PROBLEM: Omitting all pictures, print the lines of the listing from the one containing "Where should I" through the final line, both ends included, with no other text.

-----

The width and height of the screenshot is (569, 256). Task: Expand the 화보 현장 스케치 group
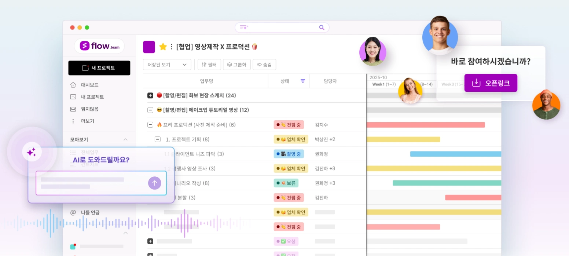[150, 95]
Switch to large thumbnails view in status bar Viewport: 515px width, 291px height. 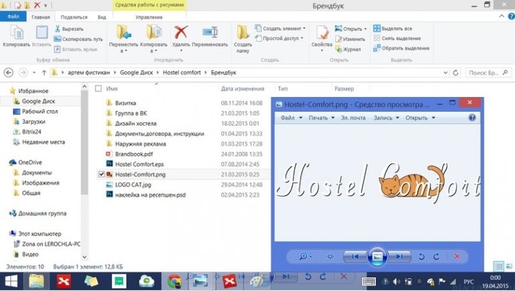point(508,266)
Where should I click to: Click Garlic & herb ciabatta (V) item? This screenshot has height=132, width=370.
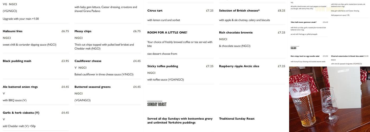click(21, 113)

-----

EXERCISE RESPONSE:
Where should I click to: Click Garlic & herb ciabatta (V) item? This screenshot has height=132, width=370.
click(21, 113)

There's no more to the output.